David Jäger, der in der Zweiten Bundesliga für die TSG Grünstadt antritt, turnt in Pirmasens für seinen Heimatverein, den TV Bad Bergzabern. Die Kür der Männer mit Jäger beginnt am Samstag um 14.30 Uhr (Siegerehrung um 17 Uhr).
Wie hoch ist bei Turn-Landesmeisterschaften in der Sporthalle der Pirmasenser Kirchbergschule der organisatorische Aufwand?

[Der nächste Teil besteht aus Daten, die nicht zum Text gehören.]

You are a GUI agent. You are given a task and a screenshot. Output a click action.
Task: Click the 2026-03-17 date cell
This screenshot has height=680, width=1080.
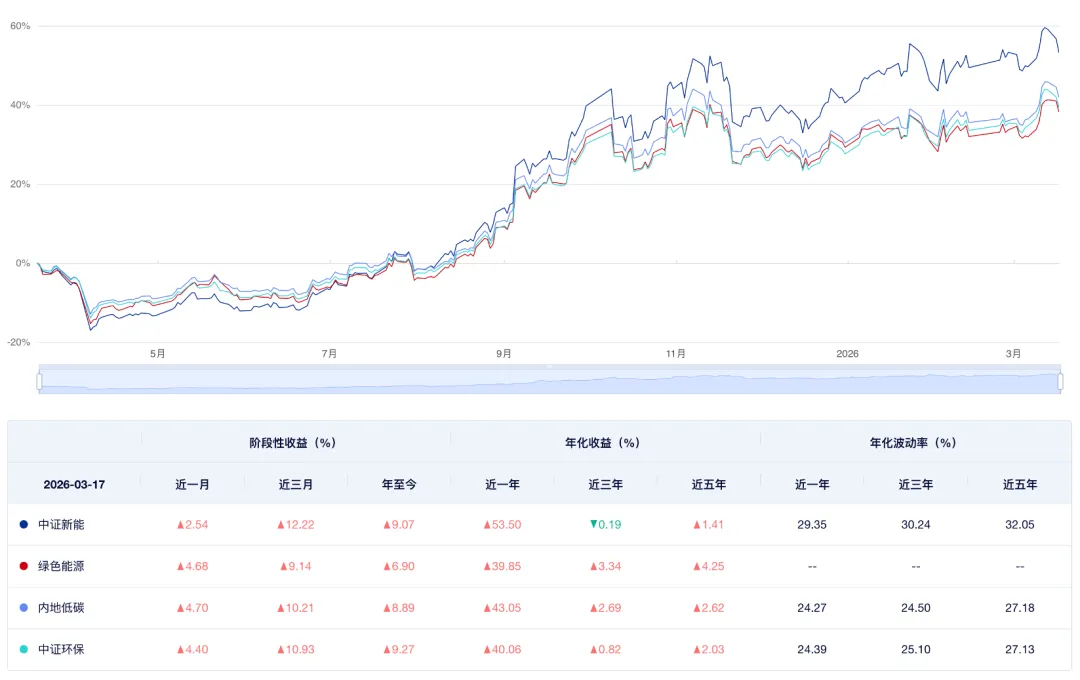click(74, 484)
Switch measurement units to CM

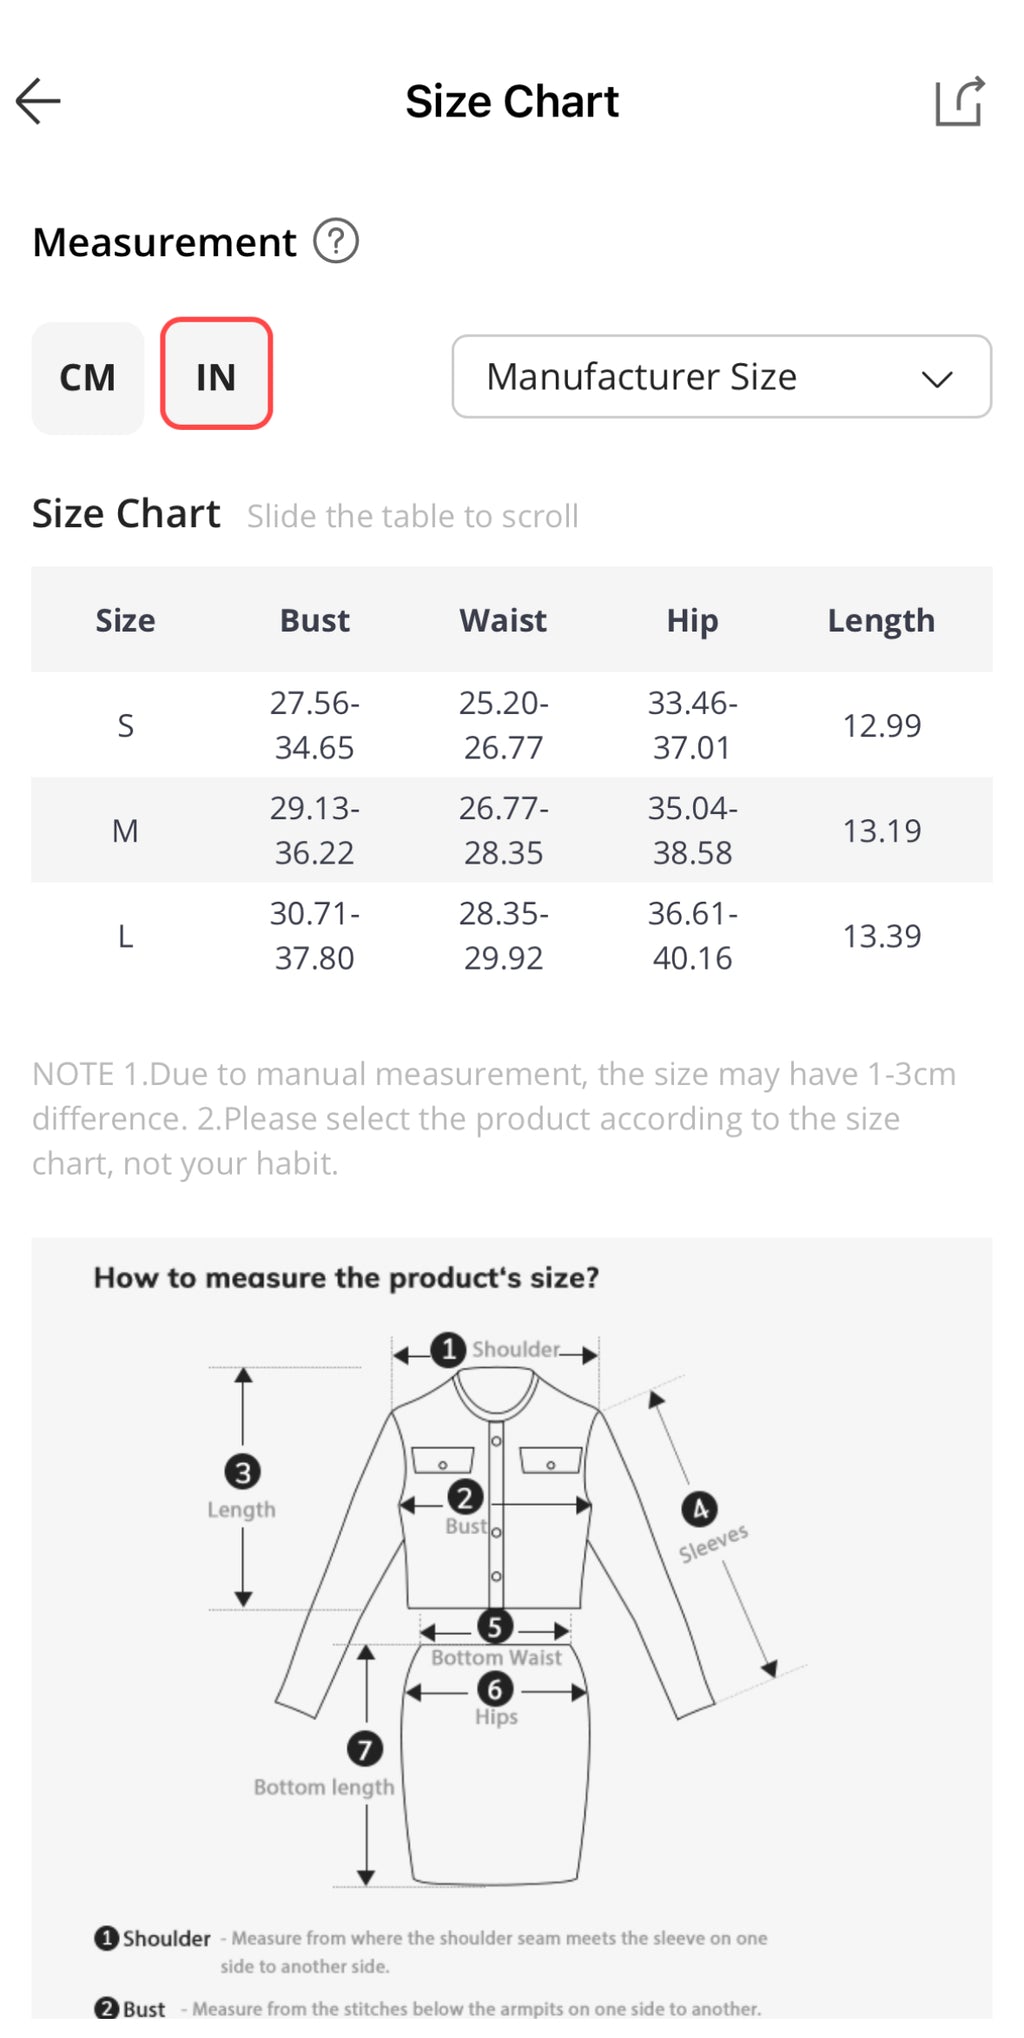point(88,378)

Enorm, da fast alle Geräte in die Kirchberghalle transportiert werden müssen. „Es ist eben nur eine normale Schulsporthalle. Dort gibt es geeignete Weichböden und kleine Matten, ansonsten müssen wir am Donnerstag und am Freitag alles aus den Vereinen holen und natürlich dann auch wieder zurückbringen“, informiert Jochen Stengel (TV Pirmasens), im Westpfalz-Turngau Fachwart Gerätturnen männlich und einer der Trainer der Stützpunktturner.

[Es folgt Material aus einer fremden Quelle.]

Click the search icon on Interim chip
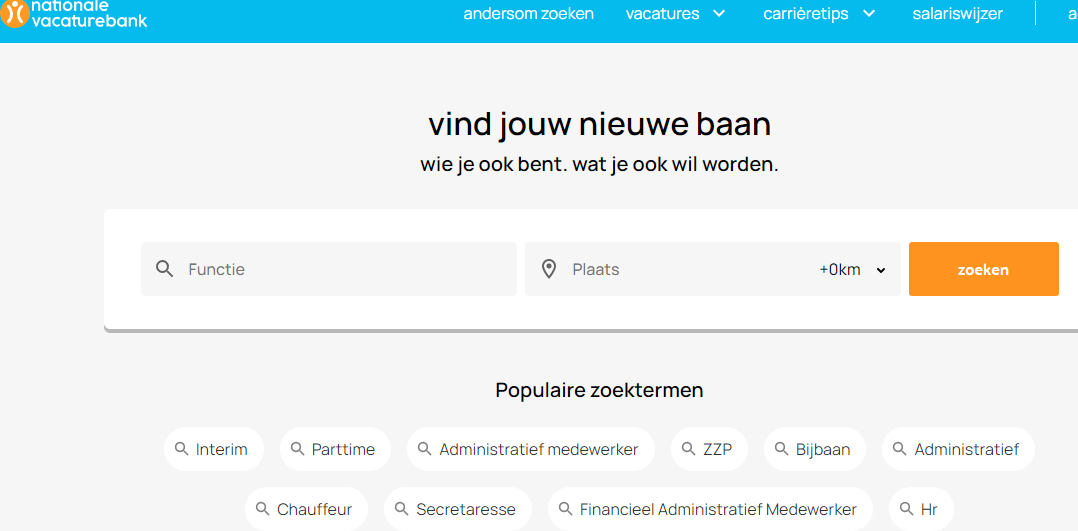Screen dimensions: 1078x531 181,449
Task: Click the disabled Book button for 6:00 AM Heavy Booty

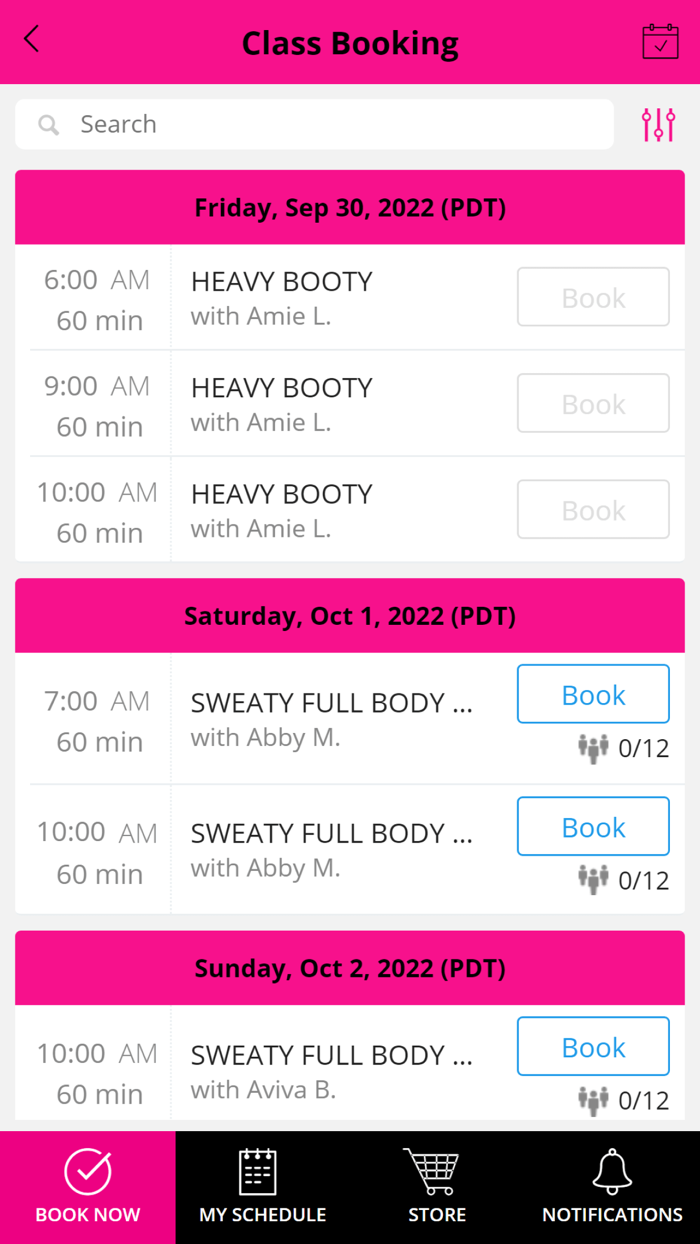Action: tap(593, 297)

Wer turnt aus der Südwestpfalz?
Von den Stützpunktturnern des Westpfalz-Turngaus, dessen Gebiet die Städte Pirmasens und Zweibrücken sowie den Landkreis Südwestpfalz umfasst, hat sich das unter TV Hauenstein firmierende AK15-Team als Pfalzmeister qualifiziert. Dieses bilden der Hinterweidenthaler Laurenz Gerst (TV Dahn), amtierender Einzel-Landesmeister bei den Zehn- und Elfjährigen, Julius Meßmer, Nils Vierling, Jonas Schächter, Lukas Hoffelder (alle TV Hauenstein), der im Frühjahr aus der Ukraine geflüchtete Bogdan Shevchenko und Malte Nutz (beide TV Pirmasens). Diese sieben Talente sind alle 2010 und 2011 geboren. Da in der AK15 Turner bis zum Jahrgang 2007 mitmachen dürfen, können sie in ihrem Wettkampf von 11 bis 13 Uhr auf erheblich ältere Konkurrenten treffen. Aus der Pfalz, Rheinhessen und dem Rheinland sind in dieser Altersklasse jeweils zwei Mannschaften qualifiziert.
Hat der TV Hauenstein eine Medaillenchance?
„Von ganz oben bis ganz unten ist alles drin“, sagt Trainer Jochen Stengel.
Wie voll wird die Halle sein?
Stengel kalkuliert mit etwa insgesamt 450 Sportlern, Betreuern und Zuschauern. Der Eintritt ist frei.